Copy every one of the records below verbatim, keeping each line as it stands.

Start of Input

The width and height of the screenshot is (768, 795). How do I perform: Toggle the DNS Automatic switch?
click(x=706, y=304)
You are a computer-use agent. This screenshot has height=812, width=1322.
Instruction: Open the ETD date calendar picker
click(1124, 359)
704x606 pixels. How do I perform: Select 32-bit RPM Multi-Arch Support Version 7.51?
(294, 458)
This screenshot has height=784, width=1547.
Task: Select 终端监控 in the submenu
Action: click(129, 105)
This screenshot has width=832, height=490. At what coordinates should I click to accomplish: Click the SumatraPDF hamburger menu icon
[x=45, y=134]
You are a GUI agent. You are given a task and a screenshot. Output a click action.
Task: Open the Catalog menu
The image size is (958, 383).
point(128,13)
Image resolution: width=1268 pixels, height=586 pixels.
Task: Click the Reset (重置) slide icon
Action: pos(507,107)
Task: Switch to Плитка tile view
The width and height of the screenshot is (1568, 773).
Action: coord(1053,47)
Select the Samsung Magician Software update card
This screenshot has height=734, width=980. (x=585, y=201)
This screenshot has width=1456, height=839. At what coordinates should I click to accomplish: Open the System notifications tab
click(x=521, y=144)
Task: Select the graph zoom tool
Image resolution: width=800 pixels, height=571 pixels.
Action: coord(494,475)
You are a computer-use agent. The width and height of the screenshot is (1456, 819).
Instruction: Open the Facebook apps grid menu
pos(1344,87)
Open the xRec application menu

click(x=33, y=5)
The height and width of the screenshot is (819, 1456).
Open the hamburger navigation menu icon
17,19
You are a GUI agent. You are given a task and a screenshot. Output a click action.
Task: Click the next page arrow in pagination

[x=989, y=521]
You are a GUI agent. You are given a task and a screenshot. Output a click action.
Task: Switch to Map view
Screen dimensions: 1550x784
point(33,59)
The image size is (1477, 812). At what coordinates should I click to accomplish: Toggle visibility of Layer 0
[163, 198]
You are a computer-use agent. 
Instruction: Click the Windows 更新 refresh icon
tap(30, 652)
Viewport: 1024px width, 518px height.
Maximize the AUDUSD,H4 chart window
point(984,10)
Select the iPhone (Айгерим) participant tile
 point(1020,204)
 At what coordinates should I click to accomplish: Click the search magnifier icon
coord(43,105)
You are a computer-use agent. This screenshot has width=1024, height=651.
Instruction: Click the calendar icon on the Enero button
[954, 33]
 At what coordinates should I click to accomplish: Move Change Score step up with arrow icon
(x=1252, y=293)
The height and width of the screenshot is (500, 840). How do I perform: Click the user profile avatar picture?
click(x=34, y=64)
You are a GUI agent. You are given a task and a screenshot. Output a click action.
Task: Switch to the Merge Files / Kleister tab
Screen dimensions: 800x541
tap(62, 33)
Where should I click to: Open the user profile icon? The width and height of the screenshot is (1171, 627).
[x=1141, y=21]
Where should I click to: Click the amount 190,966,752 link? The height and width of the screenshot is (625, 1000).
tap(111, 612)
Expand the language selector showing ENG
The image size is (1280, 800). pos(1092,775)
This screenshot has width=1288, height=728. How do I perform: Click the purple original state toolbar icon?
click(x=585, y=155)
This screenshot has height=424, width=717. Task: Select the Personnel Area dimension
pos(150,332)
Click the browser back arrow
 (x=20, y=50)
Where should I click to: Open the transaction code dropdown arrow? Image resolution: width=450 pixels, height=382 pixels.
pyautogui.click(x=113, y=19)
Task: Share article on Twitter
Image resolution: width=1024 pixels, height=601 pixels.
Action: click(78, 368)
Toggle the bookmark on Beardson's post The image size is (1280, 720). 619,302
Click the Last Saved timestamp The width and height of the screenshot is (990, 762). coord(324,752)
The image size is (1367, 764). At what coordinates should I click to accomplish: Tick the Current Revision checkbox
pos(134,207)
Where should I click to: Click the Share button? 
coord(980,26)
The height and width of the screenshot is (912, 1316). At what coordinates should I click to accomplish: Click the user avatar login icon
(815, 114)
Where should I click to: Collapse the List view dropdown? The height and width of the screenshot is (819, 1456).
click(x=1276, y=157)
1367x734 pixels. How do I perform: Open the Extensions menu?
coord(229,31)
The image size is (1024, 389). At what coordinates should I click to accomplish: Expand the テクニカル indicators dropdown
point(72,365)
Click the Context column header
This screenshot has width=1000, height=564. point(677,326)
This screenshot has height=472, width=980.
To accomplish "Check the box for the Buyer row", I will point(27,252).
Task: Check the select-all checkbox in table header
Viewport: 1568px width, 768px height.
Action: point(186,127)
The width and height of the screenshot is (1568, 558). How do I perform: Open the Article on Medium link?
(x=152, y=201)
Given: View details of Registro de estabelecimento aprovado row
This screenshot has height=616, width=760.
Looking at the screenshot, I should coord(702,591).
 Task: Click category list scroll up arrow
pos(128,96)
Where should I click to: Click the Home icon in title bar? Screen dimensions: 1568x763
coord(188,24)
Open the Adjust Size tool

End of Input

> [Answer for the task]
The width and height of the screenshot is (768, 795). How do I perform: Toggle the DNS Automatic switch?
click(x=706, y=304)
You are a computer-use agent. This screenshot has height=812, width=1322.
Instruction: Open the ETD date calendar picker
click(1124, 359)
704x606 pixels. How do I perform: Select 32-bit RPM Multi-Arch Support Version 7.51?
(294, 458)
This screenshot has height=784, width=1547.
Task: Select 终端监控 in the submenu
Action: click(129, 105)
This screenshot has width=832, height=490. At what coordinates should I click to accomplish: Click the SumatraPDF hamburger menu icon
[x=45, y=134]
You are a GUI agent. You are given a task and a screenshot. Output a click action.
Task: Open the Catalog menu
The image size is (958, 383).
point(128,13)
Image resolution: width=1268 pixels, height=586 pixels.
Task: Click the Reset (重置) slide icon
Action: pos(507,107)
Task: Switch to Плитка tile view
The width and height of the screenshot is (1568, 773).
Action: coord(1053,47)
Select the Samsung Magician Software update card
This screenshot has height=734, width=980. (x=585, y=201)
This screenshot has width=1456, height=839. At what coordinates should I click to accomplish: Open the System notifications tab
click(x=521, y=144)
Task: Select the graph zoom tool
Image resolution: width=800 pixels, height=571 pixels.
Action: coord(494,475)
You are a computer-use agent. The width and height of the screenshot is (1456, 819).
Instruction: Open the Facebook apps grid menu
pos(1344,87)
Open the xRec application menu

click(x=33, y=5)
The height and width of the screenshot is (819, 1456).
Open the hamburger navigation menu icon
17,19
You are a GUI agent. You are given a task and a screenshot. Output a click action.
Task: Click the next page arrow in pagination

[x=989, y=521]
You are a GUI agent. You are given a task and a screenshot. Output a click action.
Task: Switch to Map view
Screen dimensions: 1550x784
point(33,59)
The image size is (1477, 812). At what coordinates should I click to accomplish: Toggle visibility of Layer 0
[163, 198]
You are a computer-use agent. 
Instruction: Click the Windows 更新 refresh icon
tap(30, 652)
Viewport: 1024px width, 518px height.
Maximize the AUDUSD,H4 chart window
point(984,10)
Select the iPhone (Айгерим) participant tile
 point(1020,204)
 At what coordinates should I click to accomplish: Click the search magnifier icon
coord(43,105)
You are a computer-use agent. This screenshot has width=1024, height=651.
Instruction: Click the calendar icon on the Enero button
[954, 33]
 At what coordinates should I click to accomplish: Move Change Score step up with arrow icon
(x=1252, y=293)
The height and width of the screenshot is (500, 840). How do I perform: Click the user profile avatar picture?
click(x=34, y=64)
You are a GUI agent. You are given a task and a screenshot. Output a click action.
Task: Switch to the Merge Files / Kleister tab
Screen dimensions: 800x541
tap(62, 33)
Where should I click to: Open the user profile icon? The width and height of the screenshot is (1171, 627).
[x=1141, y=21]
Where should I click to: Click the amount 190,966,752 link? The height and width of the screenshot is (625, 1000).
tap(111, 612)
Expand the language selector showing ENG
The image size is (1280, 800). pos(1092,775)
This screenshot has width=1288, height=728. How do I perform: Click the purple original state toolbar icon?
click(x=585, y=155)
This screenshot has height=424, width=717. Task: Select the Personnel Area dimension
pos(150,332)
Click the browser back arrow
 (x=20, y=50)
Where should I click to: Open the transaction code dropdown arrow? Image resolution: width=450 pixels, height=382 pixels.
pyautogui.click(x=113, y=19)
Task: Share article on Twitter
Image resolution: width=1024 pixels, height=601 pixels.
Action: click(78, 368)
Toggle the bookmark on Beardson's post The image size is (1280, 720). 619,302
Click the Last Saved timestamp The width and height of the screenshot is (990, 762). coord(324,752)
The image size is (1367, 764). At what coordinates should I click to accomplish: Tick the Current Revision checkbox
pos(134,207)
Where should I click to: Click the Share button? 
coord(980,26)
The height and width of the screenshot is (912, 1316). At what coordinates should I click to accomplish: Click the user avatar login icon
(815, 114)
Where should I click to: Collapse the List view dropdown? The height and width of the screenshot is (819, 1456).
click(x=1276, y=157)
1367x734 pixels. How do I perform: Open the Extensions menu?
coord(229,31)
The image size is (1024, 389). At what coordinates should I click to accomplish: Expand the テクニカル indicators dropdown
point(72,365)
Click the Context column header
This screenshot has width=1000, height=564. point(677,326)
This screenshot has height=472, width=980.
To accomplish "Check the box for the Buyer row", I will point(27,252).
Task: Check the select-all checkbox in table header
Viewport: 1568px width, 768px height.
Action: point(186,127)
The width and height of the screenshot is (1568, 558). How do I perform: Open the Article on Medium link?
(x=152, y=201)
Given: View details of Registro de estabelecimento aprovado row
This screenshot has height=616, width=760.
Looking at the screenshot, I should coord(702,591).
 Task: Click category list scroll up arrow
pos(128,96)
Where should I click to: Click the Home icon in title bar? Screen dimensions: 1568x763
coord(188,24)
Open the Adjust Size tool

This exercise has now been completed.